Im Szenario „Bioökonomie-Wende“ wird Brennholz in Deutschland bis 2050 nur noch aus nostalgischen Gründen nachgefragt. Dadurch kann das freiwerdende Rohstoffpotenzial an Holz stofflich genutzt werden. Weltweit sinkt die Brennholzproduktion nicht so stark wie in Deutschland, allerdings steigt die stoffliche Nutzung von Holz stark an. Die Nachfrage nach Schnittholz, nach Furnier- und Sperrholz sowie nach Span- und Faserplatten steigt ebenfalls stark. Dabei verändert sich der Rohholzverbrauch nicht im gleichen Maße, weil technischer Fortschritt den Rohstoffinput reduziert. Aufgrund der Digitalisierung sinkt der Papierkonsum weiter und damit auch der Verbrauch an Holzschliff und Zellstoff. Somit werden Kapazitäten in der Zellstoffproduktion frei, die für die Herstellung von Chemiezellstoff verwendet werden. Chemiezellstoff dient wiederum als Rohstoff für die Herstellung von Zellulose-Derivaten bzw. von zellulose-basierten Fasern. Besonders Letzteren kommt eine besondere Bedeutung bei, da sie bis 2050 Baumwolle als Rohstoff für die Textilherstellung ersetzen können.

Unsere Holzbilanzen erfassen Aufkommen und Verwendung aller Holzprodukte. Sie verdeutlichen den Zusammenhang zwischen inländischer Produktion, Außenhandel und Verbrauch und geben Einblicke in die Marktstrukturen und Marktentwicklungen.

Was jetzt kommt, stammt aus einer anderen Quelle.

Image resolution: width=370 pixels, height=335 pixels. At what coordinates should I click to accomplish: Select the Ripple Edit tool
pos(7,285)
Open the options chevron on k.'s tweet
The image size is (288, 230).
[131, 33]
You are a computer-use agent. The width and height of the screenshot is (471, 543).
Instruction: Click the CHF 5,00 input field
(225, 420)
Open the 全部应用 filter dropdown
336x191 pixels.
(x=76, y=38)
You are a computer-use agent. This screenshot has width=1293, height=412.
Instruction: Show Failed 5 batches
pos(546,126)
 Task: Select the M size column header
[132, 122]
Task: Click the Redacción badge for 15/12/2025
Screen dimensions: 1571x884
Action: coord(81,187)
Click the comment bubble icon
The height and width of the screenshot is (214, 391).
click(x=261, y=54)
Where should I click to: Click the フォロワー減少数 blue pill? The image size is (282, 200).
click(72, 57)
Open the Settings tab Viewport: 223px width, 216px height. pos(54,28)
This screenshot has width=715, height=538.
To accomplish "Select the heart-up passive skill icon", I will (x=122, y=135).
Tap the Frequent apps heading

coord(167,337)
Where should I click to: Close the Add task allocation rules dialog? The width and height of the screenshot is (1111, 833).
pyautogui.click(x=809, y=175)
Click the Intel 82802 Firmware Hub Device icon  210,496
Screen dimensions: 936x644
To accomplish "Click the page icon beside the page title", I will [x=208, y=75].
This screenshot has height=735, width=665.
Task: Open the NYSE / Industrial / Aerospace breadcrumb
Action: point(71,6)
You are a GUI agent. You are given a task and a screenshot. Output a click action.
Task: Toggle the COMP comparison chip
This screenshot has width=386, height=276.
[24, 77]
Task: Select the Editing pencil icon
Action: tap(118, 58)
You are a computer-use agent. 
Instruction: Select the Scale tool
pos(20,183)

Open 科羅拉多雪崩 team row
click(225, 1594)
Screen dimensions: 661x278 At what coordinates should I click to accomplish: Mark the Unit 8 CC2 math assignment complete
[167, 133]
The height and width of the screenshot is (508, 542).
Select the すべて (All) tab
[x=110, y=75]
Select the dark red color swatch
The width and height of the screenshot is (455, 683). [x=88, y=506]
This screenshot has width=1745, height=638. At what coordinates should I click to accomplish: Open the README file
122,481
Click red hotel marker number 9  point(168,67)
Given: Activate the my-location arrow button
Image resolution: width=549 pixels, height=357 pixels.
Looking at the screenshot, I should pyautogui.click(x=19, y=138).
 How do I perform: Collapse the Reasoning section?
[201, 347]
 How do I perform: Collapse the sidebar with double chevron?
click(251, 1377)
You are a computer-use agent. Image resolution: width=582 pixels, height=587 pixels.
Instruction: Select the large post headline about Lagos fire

Sie sind damit eine wichtige Grundlage für Akteure in Politik und Wirtschaft.

Projekte

Holzmarktanalysen

Die voranschreitende Globalisierung von Märkten und die Internationalisierung von Politiken mit Bezug zu Wald und Holz haben die internationalen Holzhandelsströme verstärkt in das Interesse der Öffentlichkeit gerückt. Wir bereiten daher Statistiken über den internationalen Handel mit Holz auf.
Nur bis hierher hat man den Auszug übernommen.